TAIPEI -- Taiwan is hoping to hold a third meeting of a Taiwan-Japan fishing commission soon to address issues related to the regulation of fishing operations in their overlapping waters in the East China Sea, an official said Thursday.

“We hope to hold the meeting as soon as possible,” said Lo Koon-tsan, secretary-general of the Association of East Asian Relations, which is responsible for handling ties with Japan in the absence of diplomatic relations.

The goal of the meeting is to establish fishing order in a designated area of the East China Sea in which Taiwanese and Japanese fishermen are allowed to operate freely, Lo added.

The first meeting took place in May in Taipei, while the second was held Dec. 26 in Tokyo.

During the Dec. 26 meeting, the two sides remained divided on fishing operations in their overlapping waters in the East China Sea, but agreed to continue negotiating on the issue, the Ministry of Foreign Affairs said.

The Tokyo talks came after representatives from fishermen's associations from Taiwan and Japan met in Yilan County, eastern Taiwan, for talks earlier in the month about the differences in their fishing methods.
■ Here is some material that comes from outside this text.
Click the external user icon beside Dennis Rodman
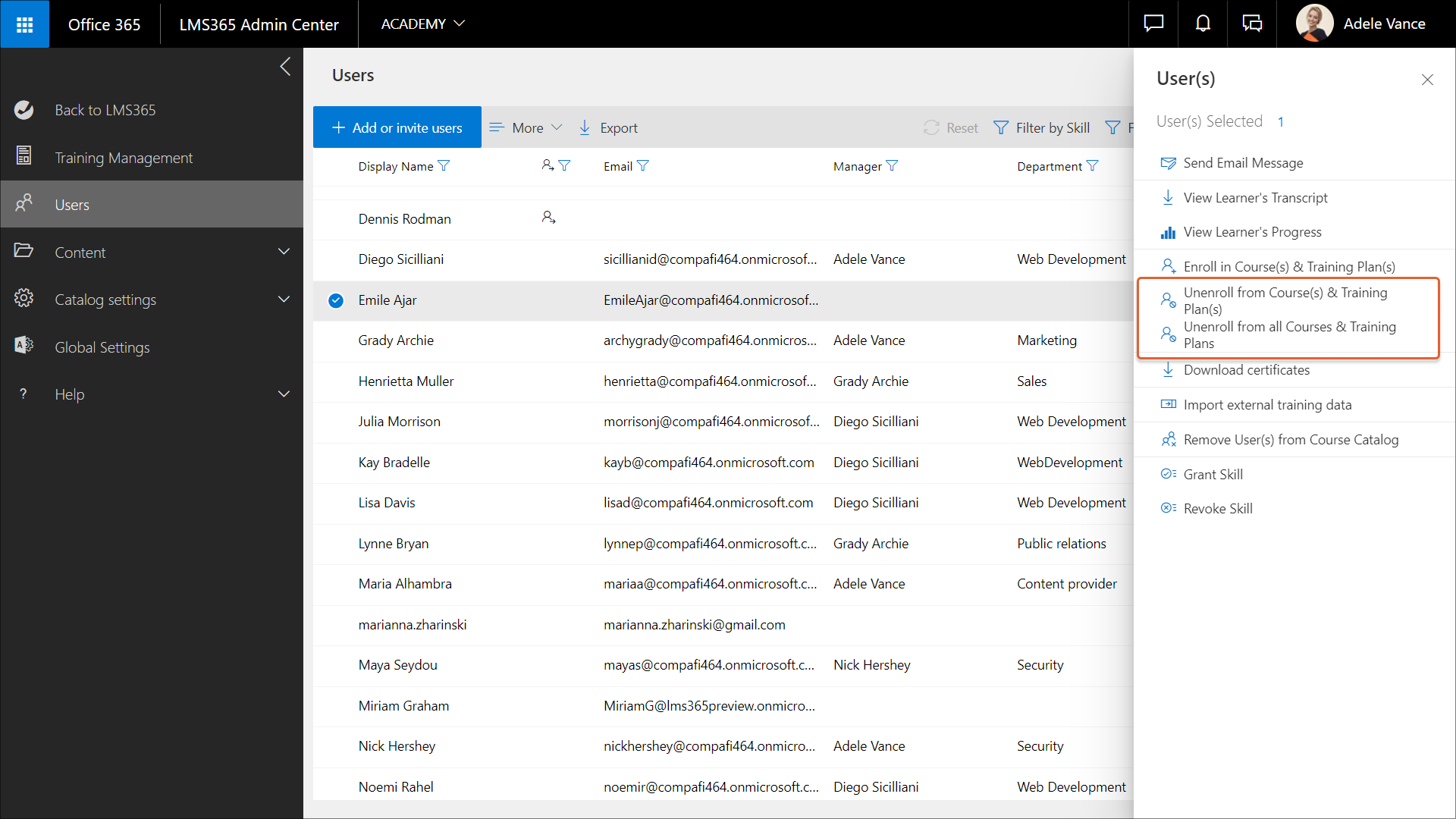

One sticking point of that meeting involved the direction in which fishing lines are deployed and the distance maintained between longline fishing boats while they are operating in the overlapping exclusive economic zones.

The Japanese side proposed that the two sides adopt its operating method, which requires fishing boats to set their lines in a north-south direction and to maintain a four-nautical-mile distance between each boat.
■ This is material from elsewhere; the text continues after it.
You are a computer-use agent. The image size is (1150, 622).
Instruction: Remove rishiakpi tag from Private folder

The Taiwanese side, which has more fishing boats operating in the area, advocated keeping its traditional approach, which is to deploy lines in an east-west direction and maintain a one-nautical-mile distance between boats.

The Taiwan-Japan fishing commission was established as part of an agreement signed April 10, 2013, by Taiwan and Japan on fishing rights in waters in the East China Sea near the disputed Diaoyutai Islands, known as the Senkakus in Japan.

Under the terms of the April agreement, Taiwanese and Japanese boats can operate freely in a 74,300-square-kilometer area around the disputed Diaoyutai islands, Taiwan's Fisheries Agency said.

That gives Taiwanese fishermen an additional 4,530 square kilometers in which they can operate free of harassment by the Japanese authorities, the agency said.

The Diaoyutais, some 100 nautical miles northeast of Taiwan, have been under Japan's administrative control since 1972 but are also claimed by Taiwan and China.